On the first leg of the Middle Passage, on one of the infamous slaver ships transporting stolen Africans to the West Indies for "seasoning," the slaves obsessively debate the nature of Fa -- Fate. Chained beside them in the filthy, stinking, suffocating hold, Hwesuhunu listens.
A storm and shipboard mutiny land Hwesuhunu and others on St. Lucia, where they unite in brief freedom. "We are of different tribes,” one man said. "But as of today, we are one village. We are many heads with a single stomach.”
In freedom, the Africans recreate their own ways of life, and sing constantly of their homeland. To survive, they raid plantation storehouses and receive gifts of food, tools, and weapons from sympathetic slaves. Finally, avenging slave-owners massacre most of them and ship the survivors, including Hwesuhunu, to Georgia, USA.

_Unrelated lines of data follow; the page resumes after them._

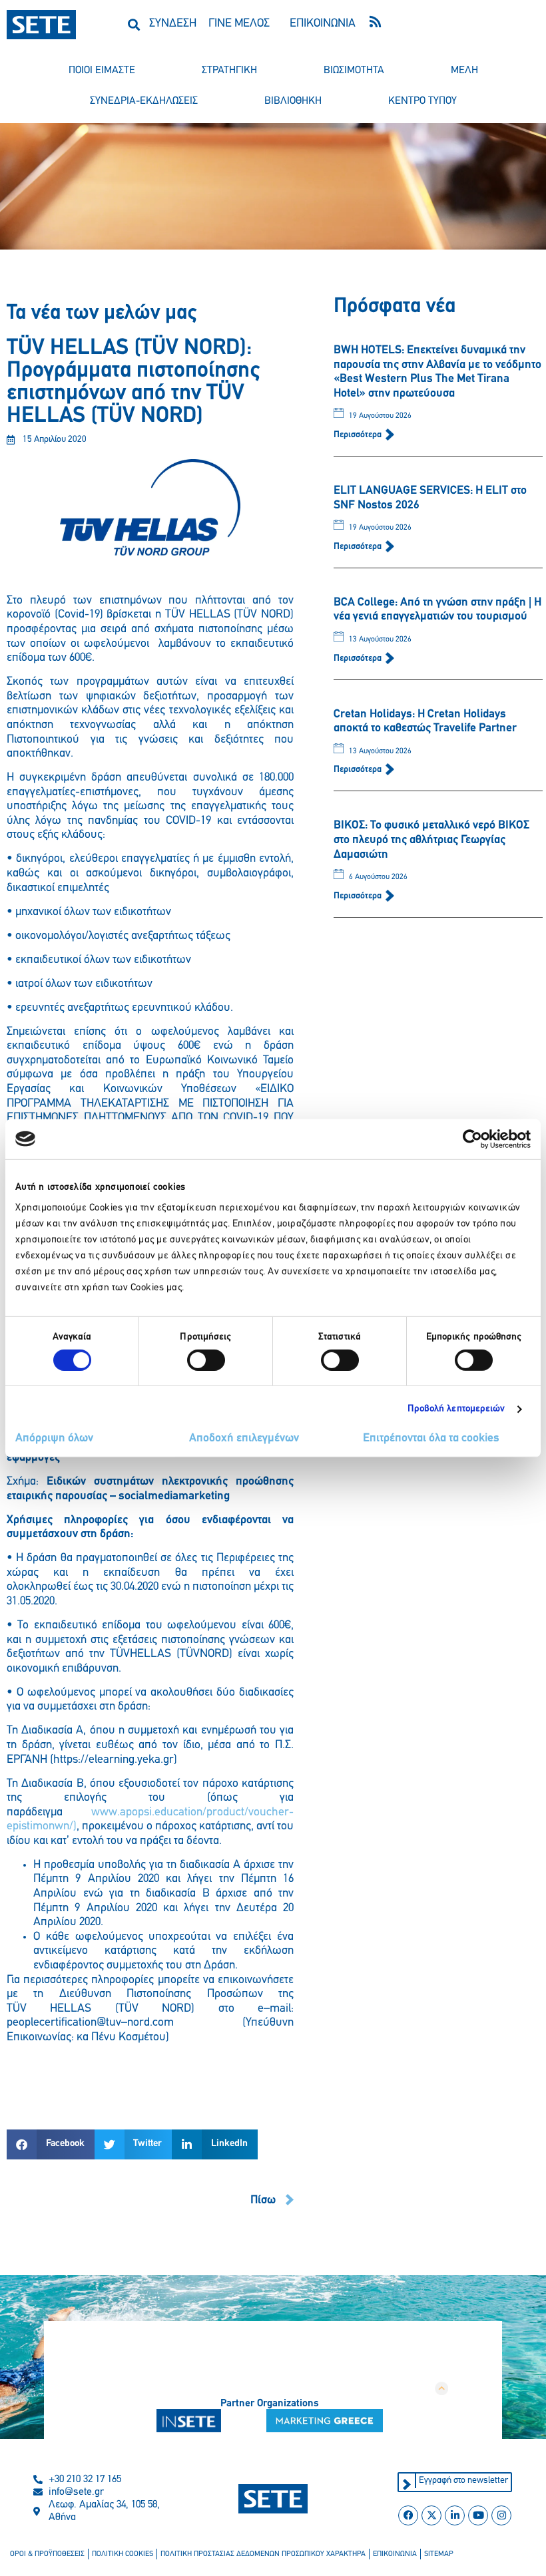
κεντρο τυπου (422, 101)
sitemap (438, 2554)
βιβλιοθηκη (293, 101)
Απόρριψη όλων (54, 1439)
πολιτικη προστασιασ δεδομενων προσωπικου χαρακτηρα (263, 2554)
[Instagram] (501, 2515)
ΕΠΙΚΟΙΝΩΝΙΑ (323, 24)
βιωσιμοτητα (354, 70)
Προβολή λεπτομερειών (456, 1409)
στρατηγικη (229, 70)
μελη (464, 70)
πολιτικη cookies (122, 2554)
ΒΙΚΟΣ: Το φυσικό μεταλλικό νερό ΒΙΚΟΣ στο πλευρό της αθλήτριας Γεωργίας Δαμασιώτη (431, 840)
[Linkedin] (455, 2515)
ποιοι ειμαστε (102, 70)
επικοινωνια (395, 2554)
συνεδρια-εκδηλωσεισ (144, 101)
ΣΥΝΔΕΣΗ (172, 24)
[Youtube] (478, 2515)
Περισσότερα (359, 435)
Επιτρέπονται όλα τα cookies (431, 1439)
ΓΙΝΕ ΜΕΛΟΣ (239, 24)
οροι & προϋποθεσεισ (47, 2554)
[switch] (206, 1360)
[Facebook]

Renamed, Wes Hunu quickly learns that, in his new world, slaves are not persons. "In Dahomey, a slave was taken as an act of vengeance, a consequence of anger or policy, or the need or the whim of a king … [but] still acknowledged as men and women."
The nature of slave work is another dilemma. To excel is to enrich the master, but to shirk is to embrace incompetence. Ultimately, Wes rejects both strategies, and decides to escape. “The task was to refuse to accept what others were seeking, to find ways of accepting; to reject the authority that was a denial of life, even though it was clothed in the waistcloth of a king.”

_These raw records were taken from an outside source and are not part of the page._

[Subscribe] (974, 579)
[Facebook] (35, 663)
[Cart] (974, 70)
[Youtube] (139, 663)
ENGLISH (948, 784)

Free again, Wes recalls a Fon parable about a mythical hunter and at last understands his own Fa – “another long journey of Ategon, the hunter, searching for release from the land of the No Name People and the talking skulls… Every story is true for one man," he muses. "I think this story belongs to me." Even Agagonay, a tender and beautiful Afro-Indian maiden, cannot deter him.
"And what did he have on his side? One thing only. He was Hwesuhunu the Fon." Free, on the threshold of maturity, the young man accomplishes his greatest feat; he reclaims his identity as Hwesuhunu.
The republication of "The African" does more than dredge up sordid memories. It also underscores the hollowness of the current vogue against "cultural appropriation," by which literary/artistic protectionists categorize human experiences as cultural phenomena reserved only for bona fide members of that culture to explore.
Such a monopoly would consign Courlander's Afro-oriented books to oblivion, because the now 85-year-old U.S. novelist, author of 35 books, including such internationally recognized classics of Caribbean and African culture as "Haiti Singing, The Drum and The Hoe Hoe: Life and Lore of the Haitian People," is a white man.

Reviewer Elizabeth Abbott is Dean of Women at Trinity College, University of Toronto, and author of ‘Haiti: The Duvalliers and Their Legacy”.